AI will spread outward from the hard-truth domains
Programming represents the starting point for large-scale AI adoption rather than its final destination. The reason we’ve seen such a lopsided explosion of AI in dev work is that we already had the hard-truth infrastructure ready to go. We didn’t have to change our culture to fit AI; we already lived in an environment where we were forced to prove our ideas work every time we hit run.
Other industries will follow, but only as they start to adopt that same mindset. As fields like medicine, law, and manufacturing invest in high-fidelity simulations and automated testing, they will become safe enough for AI to move from advising to acting.
We don’t need smarter models as much as we need better ways to stress-test their decisions and hit the undo button the second something goes sideways.
“We don’t need smarter models as much as we need better ways to stress-test their decisions and hit the undo button the second something goes sideways.”

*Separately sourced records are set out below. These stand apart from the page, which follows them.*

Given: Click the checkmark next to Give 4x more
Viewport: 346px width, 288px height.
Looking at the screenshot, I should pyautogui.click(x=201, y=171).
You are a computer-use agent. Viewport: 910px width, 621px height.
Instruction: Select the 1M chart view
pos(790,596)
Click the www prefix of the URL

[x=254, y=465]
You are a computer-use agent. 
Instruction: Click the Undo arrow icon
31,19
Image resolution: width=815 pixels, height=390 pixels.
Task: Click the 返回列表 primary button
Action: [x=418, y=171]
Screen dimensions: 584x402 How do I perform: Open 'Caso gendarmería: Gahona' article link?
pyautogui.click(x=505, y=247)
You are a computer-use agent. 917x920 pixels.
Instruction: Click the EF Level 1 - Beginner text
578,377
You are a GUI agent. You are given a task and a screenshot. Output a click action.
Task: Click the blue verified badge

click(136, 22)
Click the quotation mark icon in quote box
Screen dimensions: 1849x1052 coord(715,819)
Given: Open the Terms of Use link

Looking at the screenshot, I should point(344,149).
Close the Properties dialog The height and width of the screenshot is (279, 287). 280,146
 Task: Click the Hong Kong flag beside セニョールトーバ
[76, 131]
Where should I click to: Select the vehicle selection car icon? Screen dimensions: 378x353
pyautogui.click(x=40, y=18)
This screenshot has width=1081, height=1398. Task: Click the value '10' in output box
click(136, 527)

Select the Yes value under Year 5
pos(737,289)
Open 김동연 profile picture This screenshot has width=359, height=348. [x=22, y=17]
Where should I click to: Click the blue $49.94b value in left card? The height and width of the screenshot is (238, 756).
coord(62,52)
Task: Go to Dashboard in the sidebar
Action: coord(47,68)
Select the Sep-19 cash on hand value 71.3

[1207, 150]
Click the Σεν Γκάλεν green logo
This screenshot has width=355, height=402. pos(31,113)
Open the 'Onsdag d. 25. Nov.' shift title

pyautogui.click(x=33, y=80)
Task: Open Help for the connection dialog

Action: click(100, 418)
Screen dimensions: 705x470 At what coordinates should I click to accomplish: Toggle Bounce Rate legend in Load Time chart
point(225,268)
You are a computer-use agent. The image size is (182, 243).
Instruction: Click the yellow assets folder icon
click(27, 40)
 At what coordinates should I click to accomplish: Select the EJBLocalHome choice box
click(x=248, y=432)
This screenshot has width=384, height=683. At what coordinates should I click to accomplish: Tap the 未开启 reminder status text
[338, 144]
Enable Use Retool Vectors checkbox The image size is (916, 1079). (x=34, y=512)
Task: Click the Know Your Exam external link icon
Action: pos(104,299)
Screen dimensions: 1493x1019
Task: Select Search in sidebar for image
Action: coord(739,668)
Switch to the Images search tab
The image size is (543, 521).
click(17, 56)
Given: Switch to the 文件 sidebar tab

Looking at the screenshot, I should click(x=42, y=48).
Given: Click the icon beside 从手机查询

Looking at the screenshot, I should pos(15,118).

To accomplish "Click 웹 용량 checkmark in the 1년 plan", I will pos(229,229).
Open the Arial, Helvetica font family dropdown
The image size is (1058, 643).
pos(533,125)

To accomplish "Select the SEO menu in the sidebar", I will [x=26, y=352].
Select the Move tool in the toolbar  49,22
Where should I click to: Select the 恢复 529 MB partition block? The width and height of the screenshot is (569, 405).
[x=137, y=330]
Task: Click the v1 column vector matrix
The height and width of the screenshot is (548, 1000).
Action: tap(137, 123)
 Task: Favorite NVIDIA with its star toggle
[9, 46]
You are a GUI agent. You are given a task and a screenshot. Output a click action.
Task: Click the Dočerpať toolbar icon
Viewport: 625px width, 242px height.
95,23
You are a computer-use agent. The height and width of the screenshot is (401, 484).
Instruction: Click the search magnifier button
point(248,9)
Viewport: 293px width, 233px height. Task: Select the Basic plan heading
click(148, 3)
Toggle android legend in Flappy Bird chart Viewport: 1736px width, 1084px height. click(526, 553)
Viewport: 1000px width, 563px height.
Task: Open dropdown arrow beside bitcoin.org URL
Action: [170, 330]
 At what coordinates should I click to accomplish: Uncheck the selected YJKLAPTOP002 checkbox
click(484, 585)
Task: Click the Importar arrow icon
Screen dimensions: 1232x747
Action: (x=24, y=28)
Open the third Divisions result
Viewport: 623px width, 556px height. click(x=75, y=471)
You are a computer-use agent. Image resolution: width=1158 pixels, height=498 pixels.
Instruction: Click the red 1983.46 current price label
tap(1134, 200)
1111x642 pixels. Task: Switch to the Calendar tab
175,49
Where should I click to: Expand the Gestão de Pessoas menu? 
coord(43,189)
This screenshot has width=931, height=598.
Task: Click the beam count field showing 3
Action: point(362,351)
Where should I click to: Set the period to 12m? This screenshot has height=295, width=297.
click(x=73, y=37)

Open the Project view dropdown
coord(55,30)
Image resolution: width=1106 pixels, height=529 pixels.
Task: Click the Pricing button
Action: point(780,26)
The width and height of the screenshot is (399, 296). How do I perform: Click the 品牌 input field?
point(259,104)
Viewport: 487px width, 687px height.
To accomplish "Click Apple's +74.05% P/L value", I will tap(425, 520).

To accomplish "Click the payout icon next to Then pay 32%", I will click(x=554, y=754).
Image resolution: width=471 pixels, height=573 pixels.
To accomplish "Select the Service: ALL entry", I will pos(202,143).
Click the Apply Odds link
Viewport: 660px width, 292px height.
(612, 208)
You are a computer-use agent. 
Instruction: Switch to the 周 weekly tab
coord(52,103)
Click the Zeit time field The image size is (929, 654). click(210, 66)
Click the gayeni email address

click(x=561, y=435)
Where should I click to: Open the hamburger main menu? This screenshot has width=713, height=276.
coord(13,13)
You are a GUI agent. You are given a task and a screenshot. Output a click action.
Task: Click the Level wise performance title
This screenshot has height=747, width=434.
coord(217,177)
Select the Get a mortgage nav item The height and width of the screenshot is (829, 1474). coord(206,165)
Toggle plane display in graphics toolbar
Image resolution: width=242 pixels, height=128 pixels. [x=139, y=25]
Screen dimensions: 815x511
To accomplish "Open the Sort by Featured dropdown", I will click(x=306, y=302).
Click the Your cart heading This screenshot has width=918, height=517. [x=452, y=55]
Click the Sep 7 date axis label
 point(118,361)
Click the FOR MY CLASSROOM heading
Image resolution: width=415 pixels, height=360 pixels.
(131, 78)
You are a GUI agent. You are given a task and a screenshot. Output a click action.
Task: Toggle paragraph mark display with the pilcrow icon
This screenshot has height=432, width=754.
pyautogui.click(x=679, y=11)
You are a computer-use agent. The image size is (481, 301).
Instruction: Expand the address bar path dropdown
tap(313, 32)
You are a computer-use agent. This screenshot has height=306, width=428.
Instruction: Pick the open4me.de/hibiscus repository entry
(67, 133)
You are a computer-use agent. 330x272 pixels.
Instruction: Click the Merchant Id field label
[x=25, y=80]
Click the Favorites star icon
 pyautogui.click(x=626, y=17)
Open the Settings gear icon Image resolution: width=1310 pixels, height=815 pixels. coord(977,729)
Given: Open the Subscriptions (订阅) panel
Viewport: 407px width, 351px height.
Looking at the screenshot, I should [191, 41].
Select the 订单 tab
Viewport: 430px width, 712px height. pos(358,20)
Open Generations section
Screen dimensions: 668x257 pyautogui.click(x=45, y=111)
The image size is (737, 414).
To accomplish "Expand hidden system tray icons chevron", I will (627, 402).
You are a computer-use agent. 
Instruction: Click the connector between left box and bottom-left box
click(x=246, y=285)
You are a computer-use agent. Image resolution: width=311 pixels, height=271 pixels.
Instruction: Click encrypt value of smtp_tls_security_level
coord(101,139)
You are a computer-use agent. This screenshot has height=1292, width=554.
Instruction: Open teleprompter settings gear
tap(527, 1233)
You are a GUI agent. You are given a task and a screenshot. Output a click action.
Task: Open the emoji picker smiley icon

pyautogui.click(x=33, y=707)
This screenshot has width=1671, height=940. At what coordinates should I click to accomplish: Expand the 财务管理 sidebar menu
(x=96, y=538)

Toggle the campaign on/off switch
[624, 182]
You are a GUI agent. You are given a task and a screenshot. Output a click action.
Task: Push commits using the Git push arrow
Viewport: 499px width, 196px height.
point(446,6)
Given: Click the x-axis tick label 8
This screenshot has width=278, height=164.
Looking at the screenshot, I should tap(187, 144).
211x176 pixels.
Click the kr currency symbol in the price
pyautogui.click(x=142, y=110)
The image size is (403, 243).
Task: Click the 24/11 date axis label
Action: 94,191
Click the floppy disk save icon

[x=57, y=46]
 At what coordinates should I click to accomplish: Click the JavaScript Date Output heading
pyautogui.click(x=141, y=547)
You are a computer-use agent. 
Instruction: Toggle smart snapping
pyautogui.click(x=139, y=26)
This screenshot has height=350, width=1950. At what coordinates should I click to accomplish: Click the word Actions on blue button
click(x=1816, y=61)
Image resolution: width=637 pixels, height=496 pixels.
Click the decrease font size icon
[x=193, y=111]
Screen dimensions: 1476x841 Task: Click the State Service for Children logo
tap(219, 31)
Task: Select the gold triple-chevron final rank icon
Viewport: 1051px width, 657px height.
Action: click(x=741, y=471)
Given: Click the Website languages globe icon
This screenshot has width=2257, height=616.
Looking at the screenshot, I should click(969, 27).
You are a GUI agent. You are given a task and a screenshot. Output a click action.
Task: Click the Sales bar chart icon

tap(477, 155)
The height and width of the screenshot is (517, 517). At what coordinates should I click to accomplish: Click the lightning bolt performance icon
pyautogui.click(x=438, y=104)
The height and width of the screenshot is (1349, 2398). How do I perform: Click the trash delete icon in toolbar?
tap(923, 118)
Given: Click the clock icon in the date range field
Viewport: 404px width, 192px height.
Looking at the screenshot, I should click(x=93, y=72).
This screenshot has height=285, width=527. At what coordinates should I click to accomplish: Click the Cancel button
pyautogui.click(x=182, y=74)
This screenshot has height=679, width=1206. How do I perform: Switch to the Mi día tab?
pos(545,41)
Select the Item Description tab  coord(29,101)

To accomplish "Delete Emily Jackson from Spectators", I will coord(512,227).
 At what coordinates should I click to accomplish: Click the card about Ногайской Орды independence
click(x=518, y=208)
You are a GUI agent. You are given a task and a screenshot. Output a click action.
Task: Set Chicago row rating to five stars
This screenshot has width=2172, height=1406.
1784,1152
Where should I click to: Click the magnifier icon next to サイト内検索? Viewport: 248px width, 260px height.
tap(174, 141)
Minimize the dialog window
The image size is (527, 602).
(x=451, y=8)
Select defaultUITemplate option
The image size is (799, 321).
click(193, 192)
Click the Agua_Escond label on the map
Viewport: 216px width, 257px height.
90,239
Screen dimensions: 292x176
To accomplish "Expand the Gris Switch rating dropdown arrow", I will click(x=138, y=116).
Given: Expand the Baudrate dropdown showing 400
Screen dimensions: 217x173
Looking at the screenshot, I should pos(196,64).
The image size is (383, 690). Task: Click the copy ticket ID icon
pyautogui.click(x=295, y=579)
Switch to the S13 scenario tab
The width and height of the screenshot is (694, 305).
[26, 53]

The roadmap is simple: Success with AI comes down to redesigning your world so decisions can be checked by a machine.
- With simulation and undo buttons, AI moves fast.
- Where you are still relying on a human gut feeling, AI stays cautious and limited.
Software development became the ultimate laboratory because it already had the machinery to expose failure and enforce the truth. It’s where we learned how to move from a suggestion engine to a production system.
The next wave of AI progress won’t be defined by a new model architecture or a bigger GPU cluster. It’s going to be driven by verifiability. Programming has already shown us what happens when you force an AI’s ideas to confront reality. The next big breakthroughs will belong to whichever industry is brave enough to do the same.